I'm about halfway through the eyeballing the output. I'll post here, if I find any deviations that are worse. I think the above should have passed the @approximate_float test.

It appears that this error didn't occur on the last run, although a different test did fail: https://github.com/NVIDIA/spark-rapids/issues/10388.

Feb 07 '24 00:02 mythrocks

Ah, shoot. Here it is:

-Row(p=-1537828595, oby=26650, short_double_sum=32330.0, double_sum=inf, short_float_sum=32330.0, float_sum=7.066224196393988e+23, dec_sum=Decimal('32330.0'))
+Row(p=-1537828595, oby=26650, short_double_sum=32330.0, double_sum=1.7976931348623157e+308, short_float_sum=32330.0, float_sum=7.066224196393988e+23, dec_sum=Decimal('32330.0'))

Looks like the GPU result produces a very large number, not inf. I'll try to repro this.

Feb 07 '24 19:02 mythrocks

I should mention here that this test failed once a couple of weeks ago, and hasn't been reproducible since. :/

Feb 21 '24 19:02 mythrocks

Closing this as not reproducible. We'll reopen if this occurs again.

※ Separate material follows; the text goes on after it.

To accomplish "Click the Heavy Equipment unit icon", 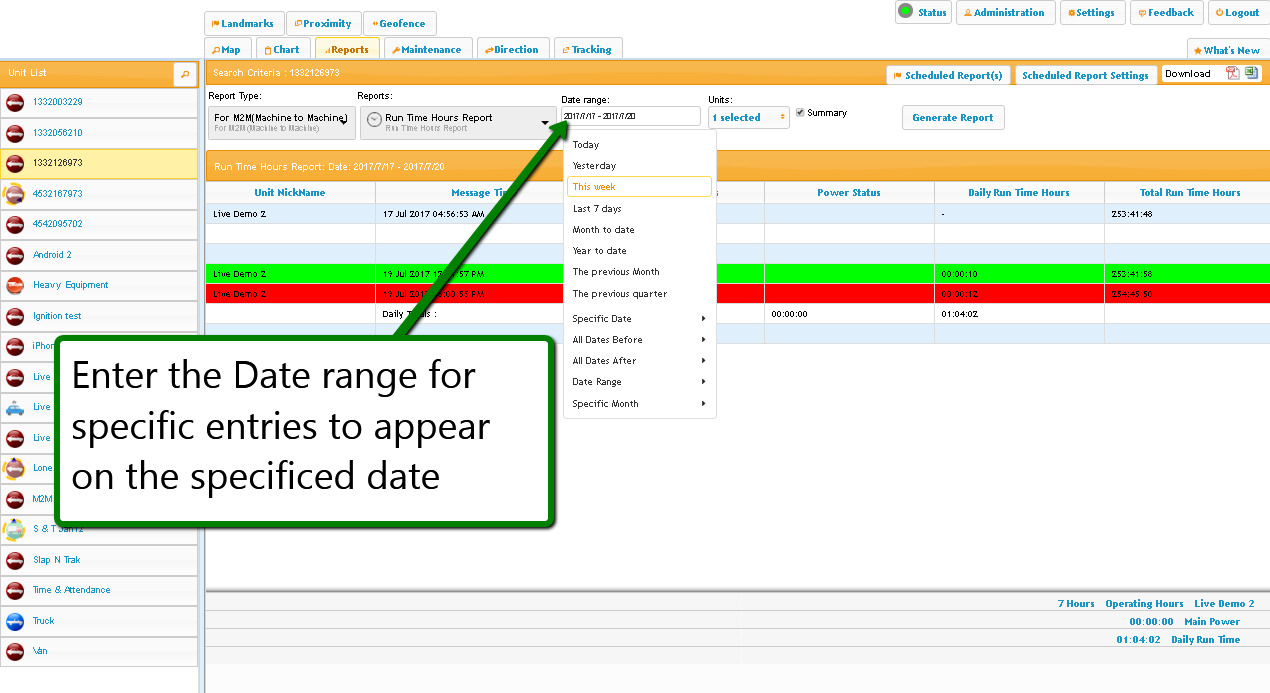I will coord(15,286).
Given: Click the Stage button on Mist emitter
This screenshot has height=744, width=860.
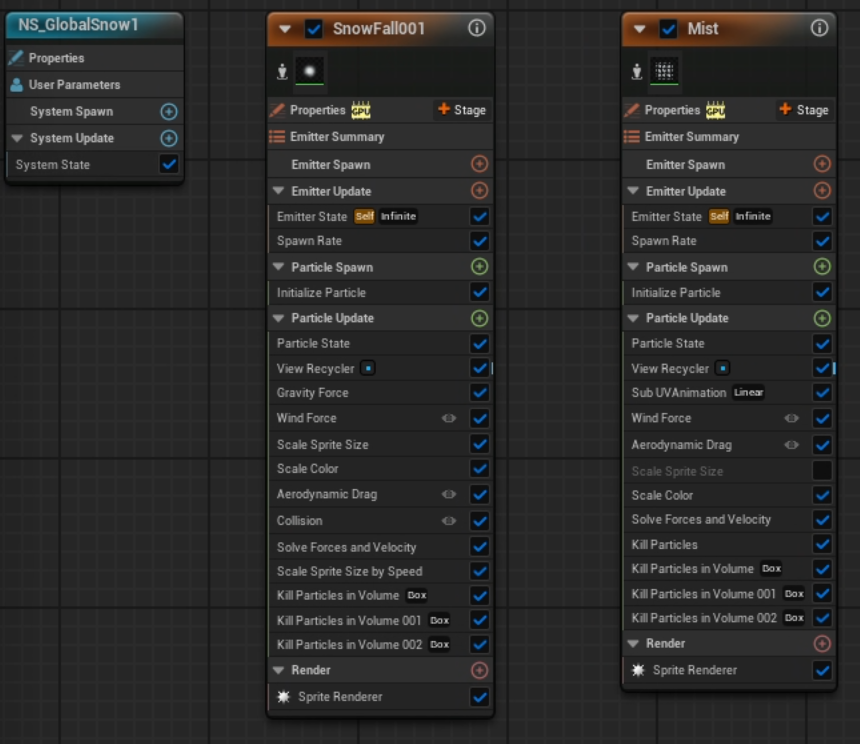Looking at the screenshot, I should 803,110.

Mar 14 '24 18:03 mythrocks

Saw this fail again in the nightly build on 24.10:

[2024-10-10T15:25:18.293Z] FAILED ../../src/main/python/window_function_test.py::test_range_running_window_float_decimal_sum_runs_batched[1000][DATAGEN_SEED=1728564930, TZ=UTC, IGNORE_ORDER({'local': True}), APPROXIMATE_FLOAT] - AssertionError: GPU and CPU float values are different [6904, 'double_sum']

Oct 10 '24 18:10 jlowe

Looks like the most recent failure was again an issue with infinity:

[2024-10-10T15:25:18.289Z] -Row(p=-81560160, oby=-14318, short_double_sum=-161930.0, double_sum=inf, short_float_sum=-161930.0, float_sum=2.215917728557696e-10, dec_sum=Decimal('-161930.0'))
[2024-10-10T15:25:18.289Z] +Row(p=-81560160, oby=-14318, short_double_sum=-161930.0, double_sum=1.7976931348623157e+308, short_float_sum=-161930.0, float_sum=2.215917728557696e-10, dec_sum=Decimal('-161930.0'))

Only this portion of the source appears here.